The corresponding jail says that when you trigger request such a URL for the third time in an hour, you're blocked at the firewall for 10 minutes.

[alex-bots] enabled = true port = http,https logpath = %(apache_access_log)s findtime = 3600 maxretry = 2

(At the same time, these URL's redirect to a warning so that humans know that this is a trap.)

a warning

Furthermore, `fail2ban` also comes with a `recidive` filter that watches its own logs. If an IP has been banned five times in a day, it gets banned for a week.

[recidive]
enabled = true

To add to the `alex-bots` jail, here's what my Apache configuration says: RSS feeds for single pages are errors.

RewriteCond %{QUERY_STRING} action=rss
RewriteCond %{QUERY_STRING} rcidonly=.*
RewriteRule .* /error.rss [last]

Note that all my sites also use the following headers, so anybody ignoring these is also a prime candidate for blocking.

# https://github.com/rom1504/img2dataset#opt-out-directives
Header always set X-Robots-Tag: noai
Header always set X-Robots-Tag: noimageai

All of the above still doesn't handle extremely distributed attacks. In such situations, almost all IP numbers are unique. What I try to do in this situation is block the entire IP range that they come from. I scan the `access.log` for IP numbers that connected to a URL that shouldn't be used by bots because of `robots.txt`, containing `rcidonly` because I know humans will very rarely click it and it's expensive to serve. For each such IP number, I determine the IP range they come from, and then I block it all.
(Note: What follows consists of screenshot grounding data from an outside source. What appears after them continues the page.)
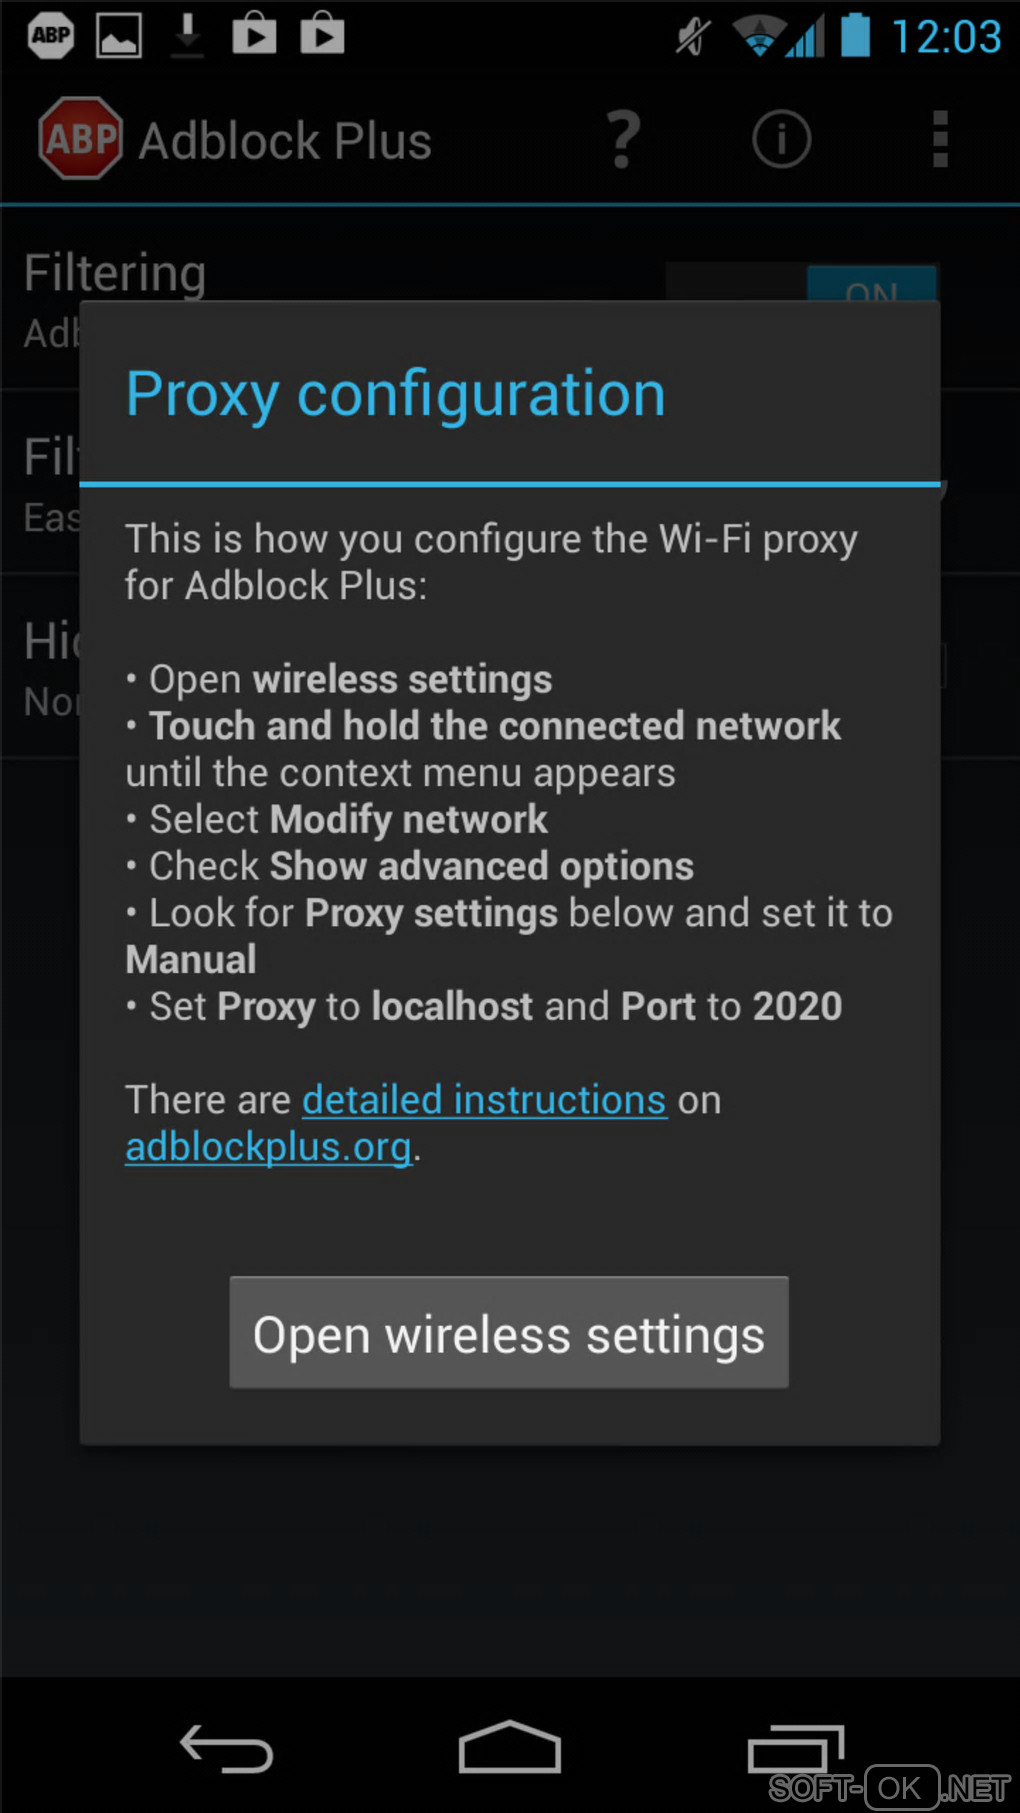This screenshot has width=1020, height=1813.
Task: Open the three-dot overflow menu
Action: 939,139
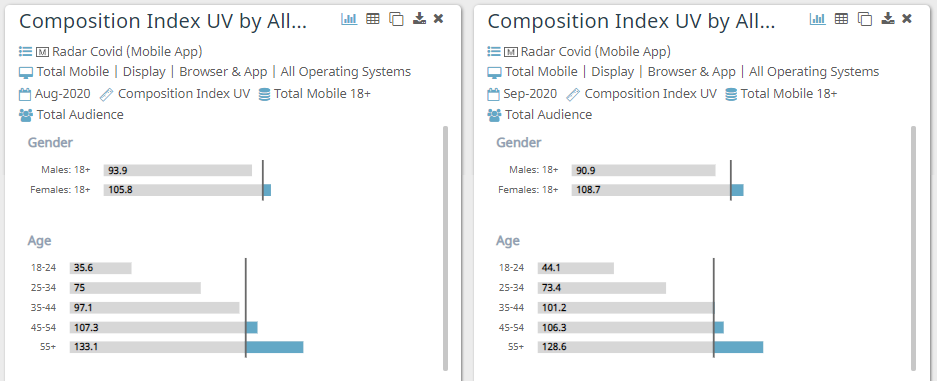Duplicate the Sep-2020 report panel
Screen dimensions: 937x381
coord(864,19)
Basically, this is what I keep repeating:

# prefix with a timestamp
date
# log some candidates without whois information, skipping my fedi instance
tail -n 2000 /var/log/apache2/access.log \
 | grep -v ^social \
 | grep "rcidonly" \
 | bin/admin/network-lookup-lean > result.log
# count
grep ipset result.log|wc -l
# add
grep ipset result.log|sh
# document
grep ipset result.log>>bin/admin/ban-cidr

You can find the scripts in my admin collection.

admin collection

​#Administration ​#Butlerian Jihad

So by my count I already had to unblock three networks on my list. It's not a great solution, to be honest. And it doesn't expire, either. The list still contains 47021 IP ranges.